## Information shown:
####

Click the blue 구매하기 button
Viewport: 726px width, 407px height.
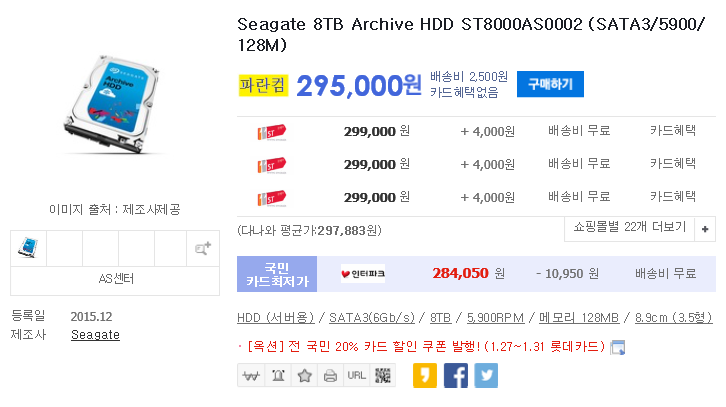[550, 84]
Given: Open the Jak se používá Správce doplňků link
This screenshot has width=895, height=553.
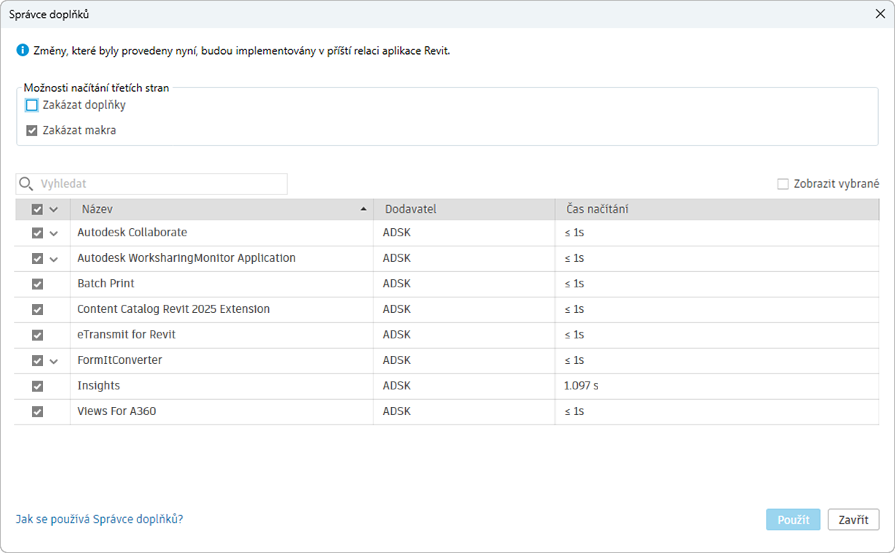Looking at the screenshot, I should click(99, 519).
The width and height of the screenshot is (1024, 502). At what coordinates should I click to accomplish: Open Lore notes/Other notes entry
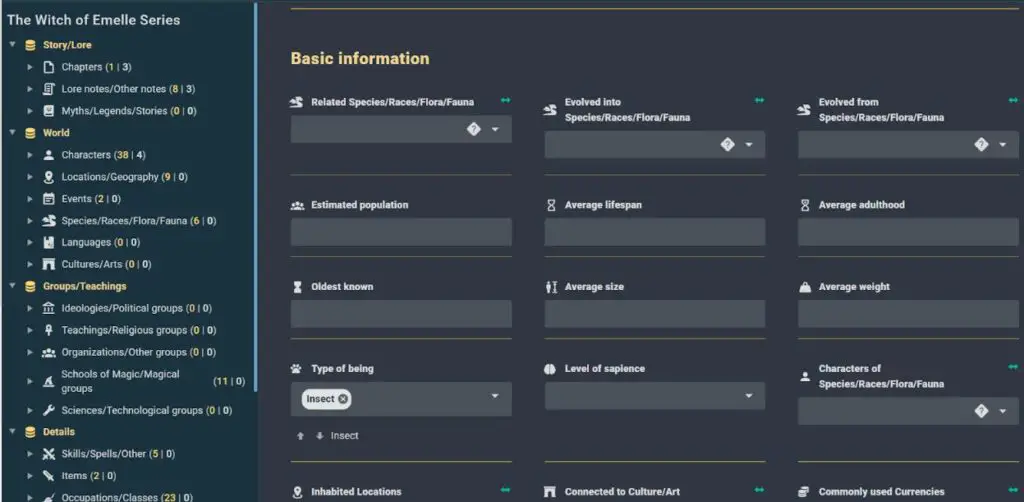[113, 89]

####

## What you should do:
I would like the lines from the one with "The width and" through the last line of the data above retyped exactly, with pictures left out, please.

## Response to this exercise:
The width and height of the screenshot is (1024, 502). At what coordinates should I click to accomplish: Open Lore notes/Other notes entry
[113, 89]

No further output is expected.